Он вздохнул и отвечал:
– Да, хотя Мак и оскоблил мне кончик носа и мне неприятно, что мы с ним в ссоре, но я с ним помирюсь перед отъездом, и он, наверное, скажет, что мне там приставят нос.
Затем Пик без дальнейших размышлений стал собираться и, прежде чем успел окончить свои несложные сборы, как предупредительно получил сумму денег на путешествие.
Этим последним вниманием Пик был так растроган, что «хотел обнять мир» и начал это с Мака.
Он побежал к Маку, кинулся ему на шею и заговорил со слезами:
– Что же это, милый Мак, неужто мы всё будем в ссоре? Я пришел к тебе, чтобы помириться с тобою и прижать тебя к моему сердцу.
– Рад и я и отвечаю тебе тем же.
– Ведь я люблю тебя по-прежнему.
– И я тоже тебя люблю.
– Ты так жесток, что не хотел сделать ко мне шага, но все равно: я сам сделал этот шаг. Для меня это даже отраднее. Не правда ли? Я бегом бежал к тебе, чтобы сказать тебе, что… там… далеко… куда я еду…
– Ах, Пик, для чего ты туда едешь?
– Между прочим для того, чтобы ты мог шутить, что мне там приставят нос.
– Я вовсе не хочу теперь шутить и самым серьезным образом тебя спрашиваю: зачем ты едешь?
– Это не мудрено понять: я еду, чтобы жить вместе с нашим другом Фебуфисом и с ним вместе совершить службу искусству и вообще высоким идеям. Но ты опять улыбаешься. Не отрицай этого, я подстерег твою улыбку.

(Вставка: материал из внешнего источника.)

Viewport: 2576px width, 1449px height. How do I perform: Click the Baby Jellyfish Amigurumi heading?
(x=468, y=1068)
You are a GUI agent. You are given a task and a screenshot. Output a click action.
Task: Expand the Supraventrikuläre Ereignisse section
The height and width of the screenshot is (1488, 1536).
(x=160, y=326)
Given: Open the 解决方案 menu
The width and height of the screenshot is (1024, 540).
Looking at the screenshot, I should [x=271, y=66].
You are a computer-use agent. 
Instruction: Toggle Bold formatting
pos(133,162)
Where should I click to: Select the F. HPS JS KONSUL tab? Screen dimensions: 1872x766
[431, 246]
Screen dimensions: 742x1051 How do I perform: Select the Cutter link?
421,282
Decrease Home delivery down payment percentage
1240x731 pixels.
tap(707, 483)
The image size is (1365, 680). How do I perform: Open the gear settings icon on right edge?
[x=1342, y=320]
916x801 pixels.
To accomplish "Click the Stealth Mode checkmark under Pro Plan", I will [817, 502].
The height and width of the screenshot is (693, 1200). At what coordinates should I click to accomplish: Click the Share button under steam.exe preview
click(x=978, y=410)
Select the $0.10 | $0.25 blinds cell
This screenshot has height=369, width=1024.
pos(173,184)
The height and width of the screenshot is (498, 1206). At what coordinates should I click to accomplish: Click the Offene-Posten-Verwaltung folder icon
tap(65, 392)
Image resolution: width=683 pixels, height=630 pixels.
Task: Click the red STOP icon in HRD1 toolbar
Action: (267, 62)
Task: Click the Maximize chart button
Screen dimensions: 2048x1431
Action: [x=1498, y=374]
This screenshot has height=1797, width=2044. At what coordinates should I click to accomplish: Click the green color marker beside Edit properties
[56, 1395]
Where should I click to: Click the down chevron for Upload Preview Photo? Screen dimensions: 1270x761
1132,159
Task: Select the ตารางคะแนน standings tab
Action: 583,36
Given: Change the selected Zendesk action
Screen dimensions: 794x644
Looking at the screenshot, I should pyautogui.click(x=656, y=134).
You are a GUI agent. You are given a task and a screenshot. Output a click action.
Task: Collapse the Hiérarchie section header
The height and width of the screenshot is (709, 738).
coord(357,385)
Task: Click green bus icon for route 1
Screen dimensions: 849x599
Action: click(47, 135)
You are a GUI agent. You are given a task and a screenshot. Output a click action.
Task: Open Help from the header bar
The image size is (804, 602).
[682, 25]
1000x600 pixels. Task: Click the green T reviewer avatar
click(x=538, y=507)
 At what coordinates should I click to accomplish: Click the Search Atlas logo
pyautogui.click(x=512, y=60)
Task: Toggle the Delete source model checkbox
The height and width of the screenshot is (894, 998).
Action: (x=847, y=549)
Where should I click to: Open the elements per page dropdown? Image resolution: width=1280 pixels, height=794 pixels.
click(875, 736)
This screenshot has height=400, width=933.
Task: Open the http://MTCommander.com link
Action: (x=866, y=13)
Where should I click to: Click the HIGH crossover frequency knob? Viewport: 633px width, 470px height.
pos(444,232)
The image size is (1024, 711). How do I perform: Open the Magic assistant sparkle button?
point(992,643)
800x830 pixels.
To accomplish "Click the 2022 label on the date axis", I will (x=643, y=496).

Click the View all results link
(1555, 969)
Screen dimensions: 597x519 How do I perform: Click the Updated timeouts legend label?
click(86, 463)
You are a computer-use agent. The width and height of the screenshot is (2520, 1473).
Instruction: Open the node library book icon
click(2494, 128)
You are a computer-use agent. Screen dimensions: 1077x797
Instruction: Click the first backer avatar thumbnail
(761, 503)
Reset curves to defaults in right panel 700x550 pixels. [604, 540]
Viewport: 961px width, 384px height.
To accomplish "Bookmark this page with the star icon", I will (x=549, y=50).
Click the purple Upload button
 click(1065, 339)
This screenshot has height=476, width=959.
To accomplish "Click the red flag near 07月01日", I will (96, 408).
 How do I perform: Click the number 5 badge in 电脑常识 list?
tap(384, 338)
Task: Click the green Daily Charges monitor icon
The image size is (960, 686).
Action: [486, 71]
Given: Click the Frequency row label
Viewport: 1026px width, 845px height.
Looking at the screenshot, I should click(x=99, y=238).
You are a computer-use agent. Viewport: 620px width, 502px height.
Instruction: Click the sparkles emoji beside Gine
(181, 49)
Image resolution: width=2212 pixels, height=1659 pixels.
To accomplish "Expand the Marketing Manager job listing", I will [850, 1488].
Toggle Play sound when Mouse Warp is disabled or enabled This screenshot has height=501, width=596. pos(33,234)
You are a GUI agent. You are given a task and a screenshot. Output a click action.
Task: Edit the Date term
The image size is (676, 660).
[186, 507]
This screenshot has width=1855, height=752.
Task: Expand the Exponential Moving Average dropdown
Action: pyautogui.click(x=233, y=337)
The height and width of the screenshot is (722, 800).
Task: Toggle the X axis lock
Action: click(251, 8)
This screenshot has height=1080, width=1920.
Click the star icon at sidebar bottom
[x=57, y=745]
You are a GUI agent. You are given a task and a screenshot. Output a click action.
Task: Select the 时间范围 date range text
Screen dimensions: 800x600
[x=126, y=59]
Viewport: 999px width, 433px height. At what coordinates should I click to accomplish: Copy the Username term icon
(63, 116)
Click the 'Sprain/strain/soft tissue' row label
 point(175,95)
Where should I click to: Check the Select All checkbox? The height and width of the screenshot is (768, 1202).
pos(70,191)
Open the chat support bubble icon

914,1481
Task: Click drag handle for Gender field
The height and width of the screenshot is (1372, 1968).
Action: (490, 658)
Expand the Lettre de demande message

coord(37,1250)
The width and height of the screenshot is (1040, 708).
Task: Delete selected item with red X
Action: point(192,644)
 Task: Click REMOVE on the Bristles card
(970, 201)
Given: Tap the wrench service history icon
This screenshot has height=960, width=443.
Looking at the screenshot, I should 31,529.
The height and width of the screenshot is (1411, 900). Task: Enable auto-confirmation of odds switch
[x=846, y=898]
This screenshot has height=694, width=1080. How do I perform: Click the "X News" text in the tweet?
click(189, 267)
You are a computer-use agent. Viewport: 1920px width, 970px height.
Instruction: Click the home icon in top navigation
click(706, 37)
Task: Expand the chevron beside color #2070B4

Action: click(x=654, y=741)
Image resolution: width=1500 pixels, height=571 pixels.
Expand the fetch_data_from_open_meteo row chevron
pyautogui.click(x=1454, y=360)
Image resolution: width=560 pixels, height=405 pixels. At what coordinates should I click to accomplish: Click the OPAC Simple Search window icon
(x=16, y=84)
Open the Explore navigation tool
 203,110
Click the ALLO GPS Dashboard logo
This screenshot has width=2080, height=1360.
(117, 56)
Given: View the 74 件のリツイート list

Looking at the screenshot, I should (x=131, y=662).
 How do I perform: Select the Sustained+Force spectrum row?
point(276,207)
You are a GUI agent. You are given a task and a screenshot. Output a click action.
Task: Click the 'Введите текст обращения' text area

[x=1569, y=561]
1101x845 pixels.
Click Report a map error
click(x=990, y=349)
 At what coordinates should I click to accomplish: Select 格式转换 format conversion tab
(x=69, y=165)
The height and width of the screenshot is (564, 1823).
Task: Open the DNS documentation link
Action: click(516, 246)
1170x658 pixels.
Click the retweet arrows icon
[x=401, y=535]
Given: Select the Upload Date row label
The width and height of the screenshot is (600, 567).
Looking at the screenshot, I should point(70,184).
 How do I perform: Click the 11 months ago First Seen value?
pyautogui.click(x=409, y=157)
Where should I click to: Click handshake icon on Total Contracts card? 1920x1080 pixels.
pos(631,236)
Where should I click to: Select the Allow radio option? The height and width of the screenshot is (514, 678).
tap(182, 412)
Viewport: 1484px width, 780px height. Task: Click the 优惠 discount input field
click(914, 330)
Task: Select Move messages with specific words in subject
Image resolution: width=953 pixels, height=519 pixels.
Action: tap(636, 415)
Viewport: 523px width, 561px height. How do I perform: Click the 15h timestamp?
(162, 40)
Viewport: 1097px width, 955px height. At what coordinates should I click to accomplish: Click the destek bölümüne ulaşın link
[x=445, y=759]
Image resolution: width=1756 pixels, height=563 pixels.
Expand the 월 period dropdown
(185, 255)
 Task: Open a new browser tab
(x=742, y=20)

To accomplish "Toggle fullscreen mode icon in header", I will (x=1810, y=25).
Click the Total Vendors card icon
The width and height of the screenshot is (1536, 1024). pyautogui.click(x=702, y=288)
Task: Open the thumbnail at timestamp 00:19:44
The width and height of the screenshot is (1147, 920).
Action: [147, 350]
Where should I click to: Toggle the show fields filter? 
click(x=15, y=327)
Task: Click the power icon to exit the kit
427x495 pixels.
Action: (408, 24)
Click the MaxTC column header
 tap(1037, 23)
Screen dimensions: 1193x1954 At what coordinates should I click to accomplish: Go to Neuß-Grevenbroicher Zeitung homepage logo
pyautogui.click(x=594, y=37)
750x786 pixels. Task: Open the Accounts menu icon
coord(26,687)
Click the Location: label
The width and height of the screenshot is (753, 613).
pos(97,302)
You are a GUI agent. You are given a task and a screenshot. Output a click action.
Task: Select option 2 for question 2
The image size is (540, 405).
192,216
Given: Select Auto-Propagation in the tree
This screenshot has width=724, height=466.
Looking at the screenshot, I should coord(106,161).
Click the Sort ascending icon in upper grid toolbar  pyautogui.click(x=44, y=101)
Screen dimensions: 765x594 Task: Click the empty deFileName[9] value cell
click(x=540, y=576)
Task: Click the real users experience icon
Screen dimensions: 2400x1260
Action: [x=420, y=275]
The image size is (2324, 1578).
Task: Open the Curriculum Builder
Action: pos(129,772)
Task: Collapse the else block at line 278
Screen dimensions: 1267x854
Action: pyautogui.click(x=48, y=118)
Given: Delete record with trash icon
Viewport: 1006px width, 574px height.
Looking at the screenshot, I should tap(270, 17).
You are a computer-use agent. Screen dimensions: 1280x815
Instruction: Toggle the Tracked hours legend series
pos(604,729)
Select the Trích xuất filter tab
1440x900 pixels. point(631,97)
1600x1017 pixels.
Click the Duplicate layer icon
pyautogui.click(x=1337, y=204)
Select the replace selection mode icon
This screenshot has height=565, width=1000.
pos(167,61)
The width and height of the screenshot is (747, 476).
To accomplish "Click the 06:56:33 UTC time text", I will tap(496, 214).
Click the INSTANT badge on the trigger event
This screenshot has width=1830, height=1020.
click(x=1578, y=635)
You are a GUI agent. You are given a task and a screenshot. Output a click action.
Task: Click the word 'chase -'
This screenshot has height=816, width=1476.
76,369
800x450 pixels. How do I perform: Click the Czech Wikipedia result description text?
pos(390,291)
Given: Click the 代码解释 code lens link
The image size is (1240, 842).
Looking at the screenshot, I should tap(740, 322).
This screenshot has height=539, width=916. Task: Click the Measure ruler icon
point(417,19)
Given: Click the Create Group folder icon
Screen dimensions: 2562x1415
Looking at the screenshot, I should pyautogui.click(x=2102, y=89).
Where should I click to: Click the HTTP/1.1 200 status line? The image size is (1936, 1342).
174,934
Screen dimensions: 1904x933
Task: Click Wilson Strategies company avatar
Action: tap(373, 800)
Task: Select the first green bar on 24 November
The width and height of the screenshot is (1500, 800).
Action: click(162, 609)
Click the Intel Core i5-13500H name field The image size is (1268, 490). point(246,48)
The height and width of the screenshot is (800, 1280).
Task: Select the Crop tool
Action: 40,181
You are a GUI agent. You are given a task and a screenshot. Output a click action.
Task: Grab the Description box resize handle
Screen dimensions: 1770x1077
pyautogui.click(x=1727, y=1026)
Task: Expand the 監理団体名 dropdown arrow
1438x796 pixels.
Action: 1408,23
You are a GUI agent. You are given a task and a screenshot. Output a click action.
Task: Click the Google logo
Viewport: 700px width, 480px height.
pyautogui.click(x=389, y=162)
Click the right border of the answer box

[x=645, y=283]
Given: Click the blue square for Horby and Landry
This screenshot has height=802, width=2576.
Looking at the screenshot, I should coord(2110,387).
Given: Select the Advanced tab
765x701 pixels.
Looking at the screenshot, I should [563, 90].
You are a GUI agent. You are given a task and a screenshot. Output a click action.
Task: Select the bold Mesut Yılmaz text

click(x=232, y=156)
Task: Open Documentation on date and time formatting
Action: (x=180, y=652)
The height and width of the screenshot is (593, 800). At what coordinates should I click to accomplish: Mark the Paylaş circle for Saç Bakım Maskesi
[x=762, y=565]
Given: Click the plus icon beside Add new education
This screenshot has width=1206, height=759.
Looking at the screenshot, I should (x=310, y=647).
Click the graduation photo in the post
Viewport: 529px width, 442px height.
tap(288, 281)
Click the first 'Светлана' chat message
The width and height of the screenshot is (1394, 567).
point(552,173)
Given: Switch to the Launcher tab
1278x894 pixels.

– Я улыбаюсь потому, что, во-первых, не верю в возможность служить высоким идеям, состоя на службе у герцогов…
– А во-вторых?.. Говори, говори все откровенно!
– Во-вторых, я ни тебя, ни твоего тамошнего друга не считаю способными служить таким идеям.
– Прекрасно! Благодарю за откровенность, благодарю! – лепетал Пик, – и даже не спорю с тобою: здесь мы не велики птицы, но там…
– Там вы будете еще менее, и я боюсь, что вас там ощиплют и слопают.
– Почему?
– О, черт возьми, – еще почему? Ну, потому, что у тамошних птиц и носы и перья – все здоровее вашего.
– Грубая сила не много значит.
– Ты думаешь?
– Я уверен.
– Дитя! А я тебе говорю: ощиплют и слопают. Это не может быть иначе: грач и ворона всегда разорвут мягкоклювую птичку, и вдобавок еще эта ваша разнузданная художественность… Вам ли перевернуть людей упрямых и крепких в своем невежестве, когда вы сами ежеминутно готовы свернуться на все стороны?
– Я прошу тебя, Мак, не разбивай меня: я решился.
– Ты просишь, чтобы я замолчал?
– Да.
– Хорошо, я молчу.
– А теперь еще одна просьба: ты не богат и я не богат… мы оба равны в том отношении, что оба бедны…
– Это и прекрасно, зато до сих пор мы оба были свободны и никому ничем не обязаны.
– Не обязаны!.. Ага! Тут опять есть шпилька: хорошо, я ее чувствую… Ты и остаешься свободным, но я теперь уже не свободен, – я обязан, я взял деньги и обязан тому, кто мне дал эти деньги, но я их заработаю и отдам.
– Да; по крайней мере не забывай об этом и поспеши отдать долг как можно скорее.
– Я тебе даю мое слово: я буду спешить. Фебуфис пишет, что там много дела.
– Какого?.. «Расписывать небо», или писать баталии, или голых женщин на зеркалах в чертогах герцога?
– Ну, все равно, ты всегда найдешь, чем огорчить меня и над чем посмеяться, но я к тебе с такою просьбой, в которой ты мне не должен отказать при разлуке.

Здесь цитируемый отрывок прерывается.